EXCERPT:
The South, Slavery & the Lost Cause
The Lost Cause is rooted in the South’s search for justification and the need to find a substitute for victory in the Civil War. In attempting to deal with defeat, the South created an image of the war as a noble epic fought by brave men. The war, the mythology goes, wasn’t about preserving slavery it was about Southern values. Monuments to Confederate soldiers and the naming of military bases not only glorifies militarism but are everyday reminders of white supremacy and the subordination of slaves. Slavery, free labor for centuries, created huge wealth for the plantation master class. To heal and repair we need an honest accounting of history. Some monuments have come down and military bases may be renamed. We can’t continue to mythologize the past.
Speaker
Jeffery Robinson
Jeffery Robinson is a deputy legal director and the director of the ACLU Trone Center for Justice and Equality.
Lorraine Alexander –
I grew up in a very white suburb of Memphis during the 60s, and have been horrified to learn how much my “honors” teachers in a “good,” academically respected high school never taught me and my classmates. I was stunned when the story of the Tulsa massacre was recently discussed in the media. How could I never have heard of this catastrophe? I also recently stumbled across an account of the May 1-3, 1866, race riots in Memphis. Another moment of initial incredulity! I am 73 and believed for most of those years that only under dictatorships could history be so effectively erased or rewritten. I am glad I am still able to learn what was denied to me during my so-called secondary school education. AR is an important resource that continues to focus light in so many dark corners of this country’s habits of denial. Thank you.

COLLECTED DATA:
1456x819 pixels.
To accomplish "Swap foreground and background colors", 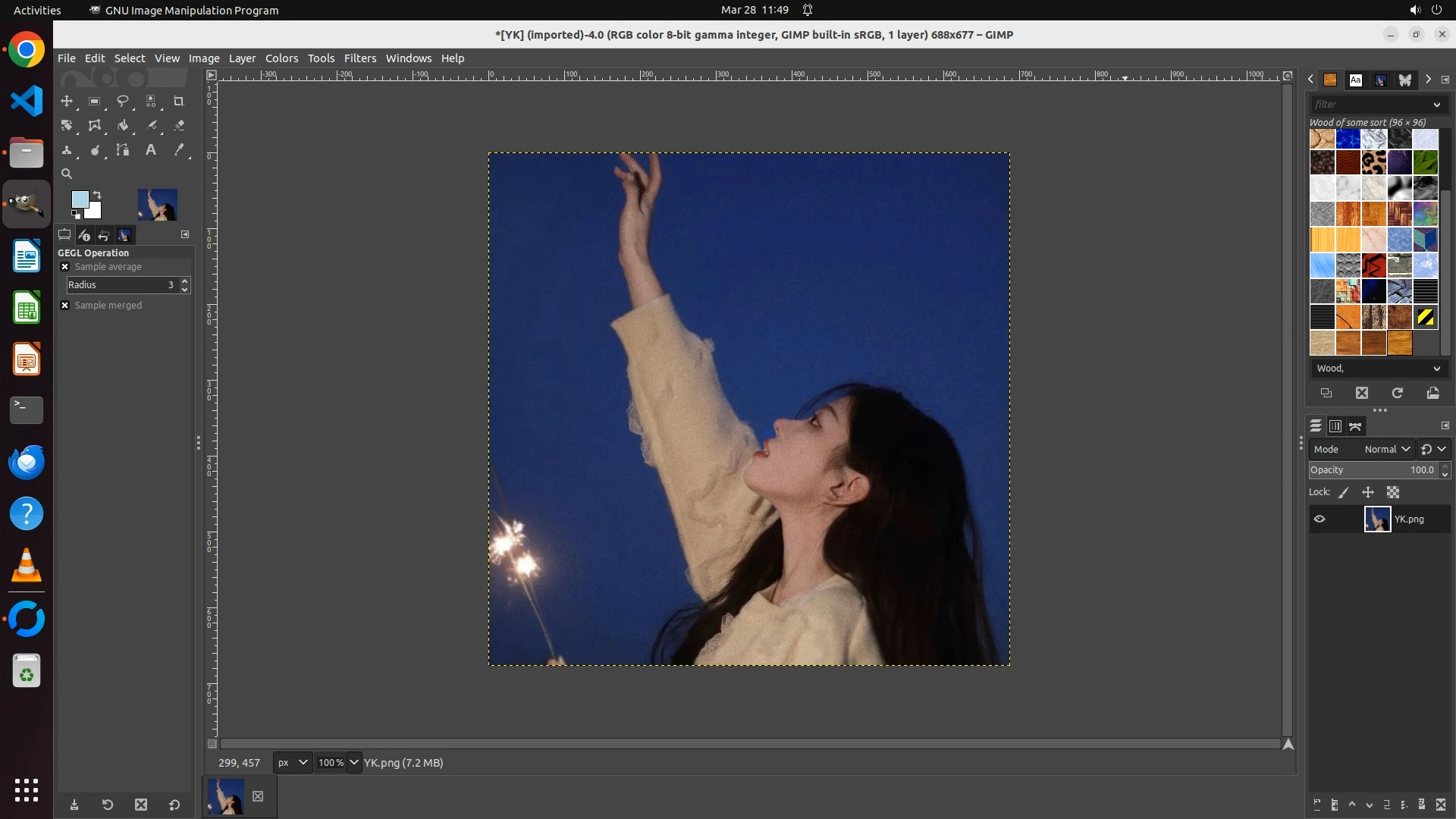I will click(97, 195).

PROBLEM SET:
[a] Which subjects does the title of the page on the Lost Cause name? List each one.
[b] Reproduce the page on the Lost Cause word for word between "Lorraine Alexander –" and "denial. Thank you.", inclusive.

ANSWERS IN ORDER:
[a]
- The South
- Slavery
- The Lost Cause

[b]
Lorraine Alexander –
I grew up in a very white suburb of Memphis during the 60s, and have been horrified to learn how much my “honors” teachers in a “good,” academically respected high school never taught me and my classmates. I was stunned when the story of the Tulsa massacre was recently discussed in the media. How could I never have heard of this catastrophe? I also recently stumbled across an account of the May 1-3, 1866, race riots in Memphis. Another moment of initial incredulity! I am 73 and believed for most of those years that only under dictatorships could history be so effectively erased or rewritten. I am glad I am still able to learn what was denied to me during my so-called secondary school education. AR is an important resource that continues to focus light in so many dark corners of this country’s habits of denial. Thank you.